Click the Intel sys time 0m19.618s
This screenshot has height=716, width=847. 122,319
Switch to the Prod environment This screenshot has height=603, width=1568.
______________________________
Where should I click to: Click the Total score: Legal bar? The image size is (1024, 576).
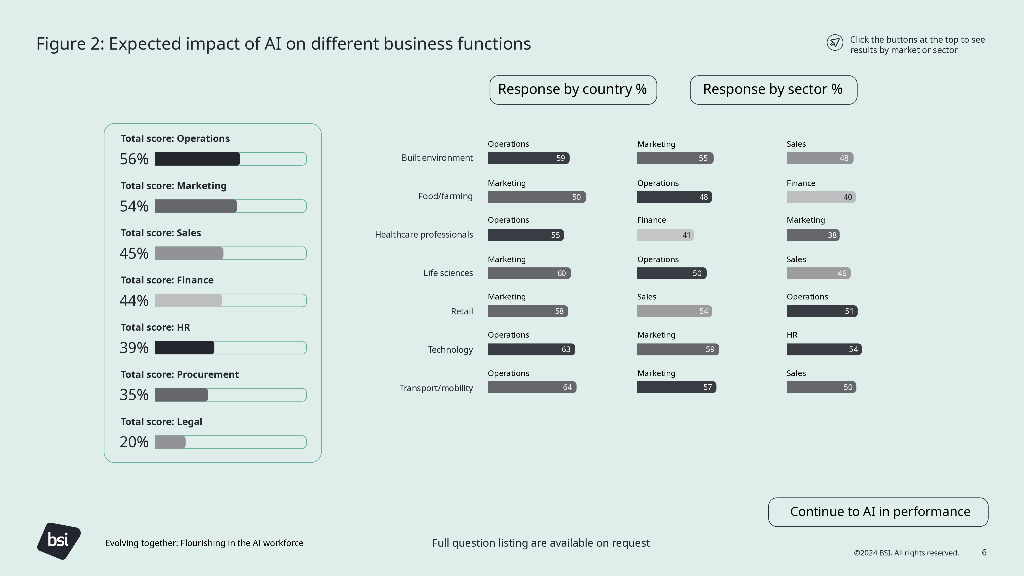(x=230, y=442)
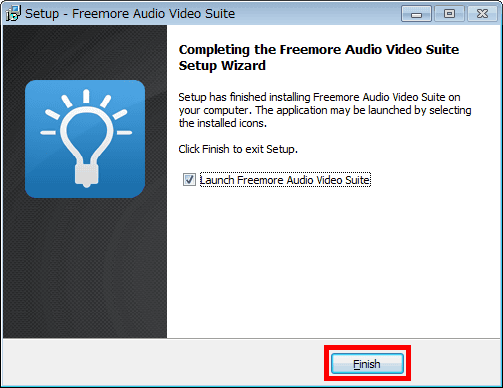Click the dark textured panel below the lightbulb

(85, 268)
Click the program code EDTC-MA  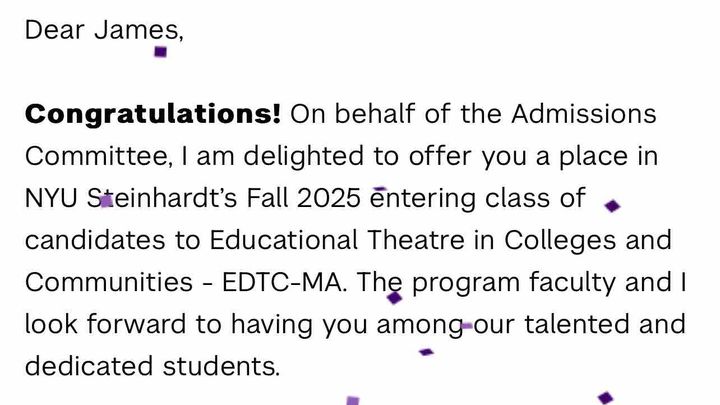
______________________________
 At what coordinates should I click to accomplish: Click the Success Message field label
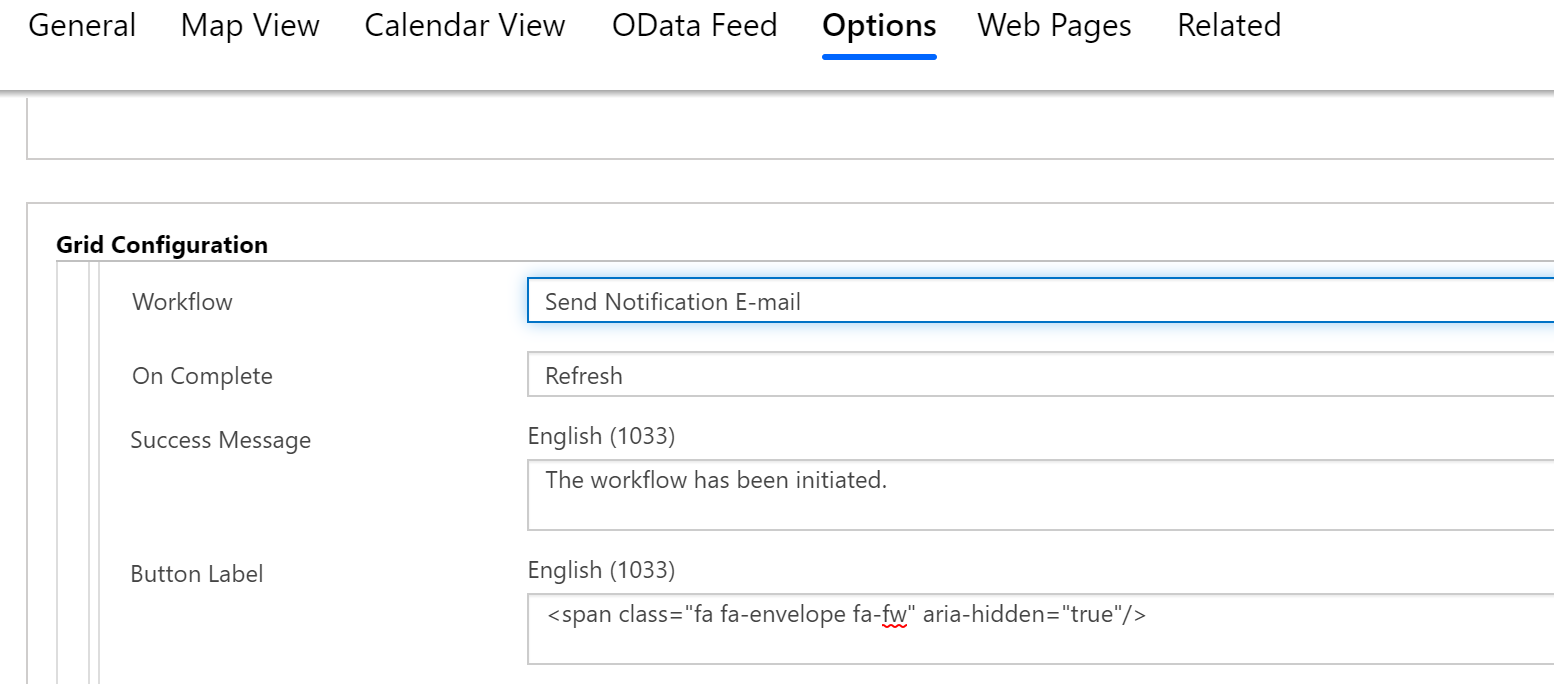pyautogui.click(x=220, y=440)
______________________________
Problem statement ::
Transcribe the records above from the line holding "Click the Intel sys time 0m19.618s" down to the line holding "Switch to the", inclusive, without adding anything.

Task solution ::
Click the Intel sys time 0m19.618s
This screenshot has height=716, width=847. 122,319
Switch to the Prod environment This screenshot has height=603, width=1568.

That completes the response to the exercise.